October. I bought Peter’s Scupham’s Summer Palaces in 1980, or thereabouts. I must have picked up on his work from some magazine or anthology. I guess I must have read some of it for a while, but then it went on the shelves, and moved house with me – seven times, if I’ve counted rightly – filed among the Ss, until my eye drifted past that shelf, and I looked again. Perhaps it needed forty years to get a sense of things. Peter Scupham is a poet of high sensibility. His subject matter is seemingly narrow: the countryside, wartime memories, amateur theatricals, the retiring life of an academic. But the poetry is in the observation, not in the thing observed. It is singularly acute poetry, in which each thing apprehended has a visible life and a hidden one revealed by language, place and circumstance. Things lost and what remains of them in the senses is a recurrent theme, as in the conclusion to ‘Twelfth Night’:

Our candles, lit, re-lit, have gone down now:
Only the tears, the veils, the hanging tree
Whose burning gauze thins out across the sky,
Whose brightness dies to image. And the snow.

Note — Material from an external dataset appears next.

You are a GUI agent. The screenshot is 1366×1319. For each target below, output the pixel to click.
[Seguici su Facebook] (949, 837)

I am now working my way through his works – slowly, because only slowly will do. They bring insight to everything.

November. Another classic whose time came by browsing along the right shelf at the right time. Tom Wolfe’s The Right Stuff is, again, a book that I first experienced as a film, back in 1983, when Philip Kaufman’s film of the Mercury space programme pilots seemed indeed that it was composed of the right stuff. And again, having read the book, I can no longer think so. The book is brilliantly researched and dazzlingly written (though with a few too many exclamation marks for my sensitive eyes). It startles simply because of its subject matter in this particular journalist’s hands, turning what otherwise have been gung-ho or dryly technical into an indelible summary of a particular age in American life. It is satirical but also profoundly sympathetic towards its subjects – it is no surprise to learn that the astronauts and their families for the most part have praised the book but damned the film, chiefly for its comic tone. As with film of The Tin Drum, the film of The Right Stuff mistakes incident for substance. It’s ironic that the quality of physical and mental capabilities encapsulated in the title phrase, which Wolfe identifies as an American ideal and which lies at the heart of so much of American cinema, is absent from the film that wants to champion it. The book understands; the film does not.

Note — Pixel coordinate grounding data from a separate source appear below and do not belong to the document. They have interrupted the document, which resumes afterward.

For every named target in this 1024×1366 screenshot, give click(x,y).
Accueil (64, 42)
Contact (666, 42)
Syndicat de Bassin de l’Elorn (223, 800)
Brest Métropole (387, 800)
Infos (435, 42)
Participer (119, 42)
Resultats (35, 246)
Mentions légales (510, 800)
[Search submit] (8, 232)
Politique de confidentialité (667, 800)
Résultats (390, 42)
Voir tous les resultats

December. Am I revisiting all that I encountered when I first starting reading, and watching, things with a critical eye, establishing my ideas of how art works, and with it a personal canon? I was eighteen when I first read Laurence Sterne’s Tristram Shandy and, to this day, if anyone were to ask me what my favourite novel was, I would say that it was Tristram Shandy, even though I have not read it again in many years. It established the idea of what excellence was, through its playing against expectations, against time itself, wrestling with the limitations of language while in love with all that it can do. It laughed wisely. I’ll return to it next year, and to get myself in training I picked up another favourite, A Sentimental Journey Through France and Italy, its sequel or adjunct (Sterne’s intentions aren’t entirely clear), in which the author’s alter ego Yorick journeys through France (he never gets to Italy). Yorick makes little note of place but everything of people, the niceties of circumstance and the sensibilities of gentle human relations. It is inconsistent, almost free-form, yet every line is an exhilarating demonstration of what words can be made to do. Language, and the mind best attuned to language, is Sterne’s true journey.